Tarifas – É uma prioridade o realinhamento dos preços relativos, e daqueles administrados, pois essencial para o bom funcionamento da economia, e exigido para a manutenção da solidez do Tesouro, a redução do seu custo de financiamento doméstico, e o permanente reconhecimento internacional da qualidade e valor da nossa dívida pública. Temos que agir com energia, para balizar as decisões de investimento das empresas, e orientar as escolhas dos consumidores.
Socorro a setores – A ilusão de que a garantia financeira do Tesouro pode ser um manto que suprima, adie, ou contorne a necessidade de se enfrentarem problemas, hiatos ou distorções em qualquer setor não deverá encontrar guarida. Porque essa ilusão apenas enfraqueceria a nossa economia, cujos fundamentos, hoje, são saudáveis.
Crescimento do PIB – É difícil fazer previsão [de crescimento] exata dos próximos dois, três, quatro meses. A economia brasileira tem mostrado muita resiliência. Não acredito que vamos ver uma parada brusca.

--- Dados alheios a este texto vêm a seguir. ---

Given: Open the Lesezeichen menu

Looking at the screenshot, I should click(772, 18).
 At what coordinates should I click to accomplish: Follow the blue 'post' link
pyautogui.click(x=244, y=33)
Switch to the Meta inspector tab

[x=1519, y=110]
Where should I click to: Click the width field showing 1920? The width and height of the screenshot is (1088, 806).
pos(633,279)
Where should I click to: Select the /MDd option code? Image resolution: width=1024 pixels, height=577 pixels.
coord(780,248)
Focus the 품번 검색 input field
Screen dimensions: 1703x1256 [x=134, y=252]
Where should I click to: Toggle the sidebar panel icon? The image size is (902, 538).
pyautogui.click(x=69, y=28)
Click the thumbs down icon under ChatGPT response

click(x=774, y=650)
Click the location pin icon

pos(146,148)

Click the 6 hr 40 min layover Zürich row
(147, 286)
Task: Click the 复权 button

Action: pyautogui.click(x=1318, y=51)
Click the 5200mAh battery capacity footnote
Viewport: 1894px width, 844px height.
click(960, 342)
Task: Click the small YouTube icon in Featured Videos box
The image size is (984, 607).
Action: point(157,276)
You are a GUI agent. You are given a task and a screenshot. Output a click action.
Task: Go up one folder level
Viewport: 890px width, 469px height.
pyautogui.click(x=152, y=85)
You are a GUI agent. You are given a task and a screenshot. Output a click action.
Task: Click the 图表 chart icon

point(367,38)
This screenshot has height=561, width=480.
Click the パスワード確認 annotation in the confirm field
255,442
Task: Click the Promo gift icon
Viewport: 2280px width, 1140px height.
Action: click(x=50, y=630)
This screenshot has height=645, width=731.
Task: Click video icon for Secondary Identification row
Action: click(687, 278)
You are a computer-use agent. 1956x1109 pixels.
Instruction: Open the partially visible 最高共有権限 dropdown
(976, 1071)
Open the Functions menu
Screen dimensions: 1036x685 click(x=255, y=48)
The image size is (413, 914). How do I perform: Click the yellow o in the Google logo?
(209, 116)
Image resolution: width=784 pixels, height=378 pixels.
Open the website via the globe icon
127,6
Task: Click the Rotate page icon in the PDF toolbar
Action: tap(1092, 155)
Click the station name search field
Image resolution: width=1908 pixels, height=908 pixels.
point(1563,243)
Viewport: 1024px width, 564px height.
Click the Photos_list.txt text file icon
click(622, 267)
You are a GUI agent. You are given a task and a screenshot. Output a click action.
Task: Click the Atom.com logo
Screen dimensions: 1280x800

Inflação – Eu não vou exatamente me pronunciar sobre meta de inflação. Agora, voltar para a meta, convergir, espero que inflação faça isso muito antes [de 2017].
Carga tributária – A gente só consegue estabilizar carga tributaria à medida que gasto público tiver em trajetória que dê conforto e facilitem o crescimento.
Dívida dos Estados – Certamente dentro do que a lei prevê, da conveniência do setor publico, nós vamos estar fazendo um diálogo possível. Esse é um tema importante acompanhando com atenção até fora do Brasil por conta do seu impacto de modo geral. A gente tem de centrar atenção de maneira a reduzir o custo dívida e garantir reconhecimento internacional. Então as decisões também tem que levar isso em conta, porque o rating da nossa dívida e o custo de financiamento são fatores que têm impacto grande em todo o setor privado.
Proer ao etanol – Acredito que várias das coisas que a gente está fazendo tende a dar um alento nesse setor. Sei que em algumas áreas, inclusive, já há investimentos em novas tecnologias. Primordialmente será organizar, dar sinalização de preço adequado, abertura do mercado. A Fazenda poderá vir a contribuir com medidas microeconômicas que facilitem essa flexibilização do mercado e evolua nesse alinhamento de preços. O setor sucroalcooleiro, com a capacidade que tem, consegue retomar competitividade com bastante vigor.
Lava-Jato -Tenho certeza de que esses episódios todos vão resultar na melhora e fortalecimento das companhias abertas. Elas vão estar sob maior pressão dos mercados que é o que faz uma economia ser forte, ser inovadora. Não tenho como falar de casos específicos e genéricos.